I’ve been following the Android version of this, and grabbed a copy today (there’s a reason this isn’t in the mobile game forum - more on that in a minute):
On the surface this is a rudimentary 4X title. Settlers build cities, which gather resources (food and materials) automatically every turn from the 8 tiles surrounding them. Food is used to expand cities, and materials for everything else (purchasing troops, exploration). Each city can be expanded 3 times when the food bar is filled, and every expansion you have a choice of two structures, pushing back the FOW three tiles in every direction, getting a settler to build a new city, or converting the food to materials. You can have no more than 3 cities active at a time.
The catch is that the land is dieing. Every turn tiles become dead spaces, and the goal of the game is to accumulate 200 victory points before the entire board is dead. Cities can be abandoned at any time, replaced by a settler unit, so city placement is crucial, and you are always abandoning cities and building new ones as more and more of the board becomes unlivable.

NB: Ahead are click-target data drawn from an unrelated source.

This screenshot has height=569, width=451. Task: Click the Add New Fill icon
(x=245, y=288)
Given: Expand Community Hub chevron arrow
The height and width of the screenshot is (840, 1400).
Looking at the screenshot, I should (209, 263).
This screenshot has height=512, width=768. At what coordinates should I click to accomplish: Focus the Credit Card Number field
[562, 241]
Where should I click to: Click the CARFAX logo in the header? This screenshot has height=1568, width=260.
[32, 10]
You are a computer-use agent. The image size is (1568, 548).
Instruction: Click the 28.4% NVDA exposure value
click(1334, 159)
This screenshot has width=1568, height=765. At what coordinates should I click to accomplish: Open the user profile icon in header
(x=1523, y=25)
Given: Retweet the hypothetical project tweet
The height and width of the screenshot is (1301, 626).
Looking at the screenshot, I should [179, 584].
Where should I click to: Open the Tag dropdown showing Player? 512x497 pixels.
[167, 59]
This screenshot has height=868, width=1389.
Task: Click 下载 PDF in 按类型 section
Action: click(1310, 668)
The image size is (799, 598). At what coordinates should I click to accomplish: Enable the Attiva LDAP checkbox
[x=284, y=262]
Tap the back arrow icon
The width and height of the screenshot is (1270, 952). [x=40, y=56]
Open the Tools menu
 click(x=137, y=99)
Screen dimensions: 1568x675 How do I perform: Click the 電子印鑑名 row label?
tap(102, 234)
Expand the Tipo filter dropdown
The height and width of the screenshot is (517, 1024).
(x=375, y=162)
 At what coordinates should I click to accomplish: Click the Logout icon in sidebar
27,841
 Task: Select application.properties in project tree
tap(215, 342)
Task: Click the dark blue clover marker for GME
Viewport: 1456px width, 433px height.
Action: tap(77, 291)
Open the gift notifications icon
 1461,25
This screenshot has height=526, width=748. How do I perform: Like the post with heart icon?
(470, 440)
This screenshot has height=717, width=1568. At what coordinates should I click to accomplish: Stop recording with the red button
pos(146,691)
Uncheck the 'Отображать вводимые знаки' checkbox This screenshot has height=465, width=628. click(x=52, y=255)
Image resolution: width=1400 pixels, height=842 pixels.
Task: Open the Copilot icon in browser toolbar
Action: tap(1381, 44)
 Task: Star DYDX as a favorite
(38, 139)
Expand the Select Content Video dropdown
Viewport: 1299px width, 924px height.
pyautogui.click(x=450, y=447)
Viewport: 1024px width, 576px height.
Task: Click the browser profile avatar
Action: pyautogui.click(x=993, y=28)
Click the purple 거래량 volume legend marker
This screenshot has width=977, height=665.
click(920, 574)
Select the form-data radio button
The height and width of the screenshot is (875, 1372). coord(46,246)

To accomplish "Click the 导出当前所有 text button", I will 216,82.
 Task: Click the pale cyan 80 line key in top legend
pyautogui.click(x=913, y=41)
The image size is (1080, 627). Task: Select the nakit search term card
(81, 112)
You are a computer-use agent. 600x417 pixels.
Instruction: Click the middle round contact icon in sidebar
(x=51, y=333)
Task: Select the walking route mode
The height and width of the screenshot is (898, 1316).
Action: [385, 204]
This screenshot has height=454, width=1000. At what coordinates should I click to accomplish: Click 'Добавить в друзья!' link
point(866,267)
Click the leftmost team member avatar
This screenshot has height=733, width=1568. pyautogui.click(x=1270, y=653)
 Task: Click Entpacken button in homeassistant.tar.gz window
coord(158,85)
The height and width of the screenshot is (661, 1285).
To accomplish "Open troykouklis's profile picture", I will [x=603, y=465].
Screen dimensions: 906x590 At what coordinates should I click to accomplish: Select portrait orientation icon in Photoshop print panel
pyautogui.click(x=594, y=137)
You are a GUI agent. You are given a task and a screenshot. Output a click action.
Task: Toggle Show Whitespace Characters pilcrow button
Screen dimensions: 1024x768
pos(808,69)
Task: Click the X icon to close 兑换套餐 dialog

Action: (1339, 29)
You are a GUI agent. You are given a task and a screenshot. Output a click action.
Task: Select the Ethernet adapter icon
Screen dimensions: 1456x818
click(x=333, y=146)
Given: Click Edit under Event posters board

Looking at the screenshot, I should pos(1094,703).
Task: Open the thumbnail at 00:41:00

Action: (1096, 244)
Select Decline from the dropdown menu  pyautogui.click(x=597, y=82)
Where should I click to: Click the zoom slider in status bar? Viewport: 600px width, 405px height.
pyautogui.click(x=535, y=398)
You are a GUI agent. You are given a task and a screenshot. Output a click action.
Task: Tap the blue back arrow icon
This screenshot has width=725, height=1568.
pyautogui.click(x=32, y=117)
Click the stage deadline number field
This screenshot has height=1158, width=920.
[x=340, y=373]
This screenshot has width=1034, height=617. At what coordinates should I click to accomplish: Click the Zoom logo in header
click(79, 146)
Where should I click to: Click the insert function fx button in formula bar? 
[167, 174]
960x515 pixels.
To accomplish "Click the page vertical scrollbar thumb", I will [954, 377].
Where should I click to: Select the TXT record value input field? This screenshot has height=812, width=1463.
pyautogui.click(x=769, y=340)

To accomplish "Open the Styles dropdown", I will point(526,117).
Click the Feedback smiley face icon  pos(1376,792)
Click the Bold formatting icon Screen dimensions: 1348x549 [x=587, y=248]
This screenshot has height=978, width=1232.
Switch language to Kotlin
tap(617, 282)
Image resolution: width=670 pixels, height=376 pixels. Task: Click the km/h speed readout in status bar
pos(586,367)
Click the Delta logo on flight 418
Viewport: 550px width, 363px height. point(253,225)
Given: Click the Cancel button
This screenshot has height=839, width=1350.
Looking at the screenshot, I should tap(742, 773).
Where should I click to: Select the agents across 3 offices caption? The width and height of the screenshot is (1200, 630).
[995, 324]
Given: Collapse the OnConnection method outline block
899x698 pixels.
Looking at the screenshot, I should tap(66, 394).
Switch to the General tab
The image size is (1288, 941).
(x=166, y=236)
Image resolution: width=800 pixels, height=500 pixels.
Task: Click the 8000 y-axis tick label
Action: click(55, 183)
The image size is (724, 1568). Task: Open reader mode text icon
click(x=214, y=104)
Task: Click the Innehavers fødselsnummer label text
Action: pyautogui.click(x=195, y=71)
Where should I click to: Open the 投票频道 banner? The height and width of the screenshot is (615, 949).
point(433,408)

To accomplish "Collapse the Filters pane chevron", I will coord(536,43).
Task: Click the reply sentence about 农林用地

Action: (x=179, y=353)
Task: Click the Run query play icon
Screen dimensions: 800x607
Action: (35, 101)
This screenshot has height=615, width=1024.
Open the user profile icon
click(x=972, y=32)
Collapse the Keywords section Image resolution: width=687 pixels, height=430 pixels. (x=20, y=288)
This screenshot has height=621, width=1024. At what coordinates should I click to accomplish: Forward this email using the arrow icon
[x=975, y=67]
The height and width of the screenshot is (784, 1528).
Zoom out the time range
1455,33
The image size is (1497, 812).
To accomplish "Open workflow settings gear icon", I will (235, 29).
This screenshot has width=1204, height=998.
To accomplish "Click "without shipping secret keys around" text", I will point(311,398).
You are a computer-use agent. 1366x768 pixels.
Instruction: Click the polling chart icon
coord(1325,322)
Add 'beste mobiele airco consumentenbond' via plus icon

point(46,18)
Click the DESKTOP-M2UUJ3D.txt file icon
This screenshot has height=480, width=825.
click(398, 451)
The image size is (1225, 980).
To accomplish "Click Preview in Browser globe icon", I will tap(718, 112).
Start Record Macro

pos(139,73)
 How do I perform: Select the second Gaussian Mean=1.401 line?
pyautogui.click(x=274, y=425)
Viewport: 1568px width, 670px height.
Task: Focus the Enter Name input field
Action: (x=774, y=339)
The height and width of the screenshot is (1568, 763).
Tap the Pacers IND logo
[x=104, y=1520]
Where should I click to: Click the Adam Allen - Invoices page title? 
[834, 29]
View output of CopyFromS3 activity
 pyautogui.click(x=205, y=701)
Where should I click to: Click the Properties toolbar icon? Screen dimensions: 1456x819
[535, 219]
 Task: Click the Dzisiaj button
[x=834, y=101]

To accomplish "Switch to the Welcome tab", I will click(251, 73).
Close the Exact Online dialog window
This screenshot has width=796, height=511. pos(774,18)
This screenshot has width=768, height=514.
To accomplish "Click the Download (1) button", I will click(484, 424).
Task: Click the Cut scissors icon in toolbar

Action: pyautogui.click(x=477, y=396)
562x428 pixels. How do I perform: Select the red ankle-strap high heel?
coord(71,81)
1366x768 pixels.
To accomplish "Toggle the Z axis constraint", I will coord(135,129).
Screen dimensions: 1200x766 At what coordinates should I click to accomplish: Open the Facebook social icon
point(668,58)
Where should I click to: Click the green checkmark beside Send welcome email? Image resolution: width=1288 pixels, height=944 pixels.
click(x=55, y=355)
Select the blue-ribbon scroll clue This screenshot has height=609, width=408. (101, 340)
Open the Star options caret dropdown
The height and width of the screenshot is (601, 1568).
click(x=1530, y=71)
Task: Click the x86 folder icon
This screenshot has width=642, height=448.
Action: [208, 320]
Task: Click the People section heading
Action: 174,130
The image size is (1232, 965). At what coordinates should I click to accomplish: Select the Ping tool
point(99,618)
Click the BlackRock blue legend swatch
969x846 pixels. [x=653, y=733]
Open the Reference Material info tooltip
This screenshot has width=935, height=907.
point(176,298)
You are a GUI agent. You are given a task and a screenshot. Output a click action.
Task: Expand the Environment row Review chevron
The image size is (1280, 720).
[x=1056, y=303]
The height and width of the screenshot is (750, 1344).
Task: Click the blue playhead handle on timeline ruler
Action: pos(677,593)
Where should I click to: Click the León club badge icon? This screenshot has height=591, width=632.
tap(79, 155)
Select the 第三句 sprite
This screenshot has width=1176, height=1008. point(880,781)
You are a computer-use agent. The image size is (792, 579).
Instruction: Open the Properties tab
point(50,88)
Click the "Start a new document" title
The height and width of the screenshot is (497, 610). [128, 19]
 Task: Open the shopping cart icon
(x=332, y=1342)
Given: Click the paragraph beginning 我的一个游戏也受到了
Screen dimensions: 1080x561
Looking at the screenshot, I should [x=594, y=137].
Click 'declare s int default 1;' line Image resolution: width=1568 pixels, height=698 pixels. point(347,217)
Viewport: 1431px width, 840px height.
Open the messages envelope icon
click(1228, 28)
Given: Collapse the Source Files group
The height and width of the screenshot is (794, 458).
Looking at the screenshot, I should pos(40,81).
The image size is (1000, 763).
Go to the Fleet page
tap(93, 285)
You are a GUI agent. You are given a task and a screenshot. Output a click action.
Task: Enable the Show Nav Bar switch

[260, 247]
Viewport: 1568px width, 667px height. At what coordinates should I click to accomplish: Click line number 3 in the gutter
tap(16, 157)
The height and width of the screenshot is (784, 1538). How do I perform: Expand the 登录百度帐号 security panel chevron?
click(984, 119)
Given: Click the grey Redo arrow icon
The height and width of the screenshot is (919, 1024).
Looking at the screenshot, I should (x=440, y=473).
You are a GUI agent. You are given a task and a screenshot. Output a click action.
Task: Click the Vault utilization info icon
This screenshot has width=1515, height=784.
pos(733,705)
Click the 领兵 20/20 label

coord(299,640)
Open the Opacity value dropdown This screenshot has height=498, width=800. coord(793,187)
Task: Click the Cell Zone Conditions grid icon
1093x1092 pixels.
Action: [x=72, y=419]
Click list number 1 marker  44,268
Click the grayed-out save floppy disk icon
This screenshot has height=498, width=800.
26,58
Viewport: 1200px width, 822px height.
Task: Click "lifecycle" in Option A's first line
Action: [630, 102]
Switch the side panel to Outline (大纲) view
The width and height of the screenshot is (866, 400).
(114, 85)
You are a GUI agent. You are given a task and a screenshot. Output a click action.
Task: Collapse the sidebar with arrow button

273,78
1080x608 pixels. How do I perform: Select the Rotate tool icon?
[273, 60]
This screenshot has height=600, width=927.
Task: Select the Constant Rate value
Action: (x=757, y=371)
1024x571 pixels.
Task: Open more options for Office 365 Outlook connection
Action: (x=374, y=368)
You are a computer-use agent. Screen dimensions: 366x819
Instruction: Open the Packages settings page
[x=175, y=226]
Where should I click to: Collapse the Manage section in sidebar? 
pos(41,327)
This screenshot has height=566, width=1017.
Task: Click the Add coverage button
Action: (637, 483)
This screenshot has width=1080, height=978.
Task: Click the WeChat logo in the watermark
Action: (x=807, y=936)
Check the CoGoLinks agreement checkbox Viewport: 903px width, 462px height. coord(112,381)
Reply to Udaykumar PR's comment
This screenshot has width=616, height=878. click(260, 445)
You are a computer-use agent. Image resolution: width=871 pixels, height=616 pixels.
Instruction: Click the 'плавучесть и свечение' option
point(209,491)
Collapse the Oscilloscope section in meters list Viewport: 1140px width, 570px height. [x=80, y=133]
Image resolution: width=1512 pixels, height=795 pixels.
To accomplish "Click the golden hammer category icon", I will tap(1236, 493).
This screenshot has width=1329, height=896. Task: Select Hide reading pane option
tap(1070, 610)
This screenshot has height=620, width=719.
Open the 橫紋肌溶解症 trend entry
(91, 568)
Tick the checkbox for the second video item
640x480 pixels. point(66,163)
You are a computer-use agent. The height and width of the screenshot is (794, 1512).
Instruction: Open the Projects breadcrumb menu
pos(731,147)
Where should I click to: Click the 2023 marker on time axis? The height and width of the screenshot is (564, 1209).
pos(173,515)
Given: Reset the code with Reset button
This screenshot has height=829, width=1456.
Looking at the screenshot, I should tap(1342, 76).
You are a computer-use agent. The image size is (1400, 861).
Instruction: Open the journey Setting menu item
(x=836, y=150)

Every so often a monster nest appears, and this is where combat (and the deck-building) come into play. Again, combat is deceptively simple. There are 3 kinds of units - infantry, cavalry, and archers. Infantry can only attack the adjacent tiles horizontally and vertically, cavalry can attack diagonally, and archers have a ranged attack. Combat starts with units placed randomly on opposite sides of a chessboard-like field. Every turn all units either move forward one tile, or attack an enemy unit if one is in range. HOWEVER - every turn you draw 4 cards from your deck. These cards either buff your units, debuff the enemy, allow you to cast a spell (if you’ve built a Shaman’s Hut in one of your cities), or allow you to do something with a unit (i.e. move an archer into cover). If you win a battle, you get to choose a new card to add to your deck. There are also “Strife” cards in the deck, which do nothing at all. That doesn’t sound too bad until you draw a hand of 4 of them. There are spells and city improvement that remove them from the deck.
So why am I posting about this here? Because even though the developer’s website only shows IOS and Android versions available for some reason, I happened to stumble across versions for Windows and the Mac over on GamersGate. It’s also on Steam Greenlight.
One more thing - it’s only $4.99, and well worth every penny.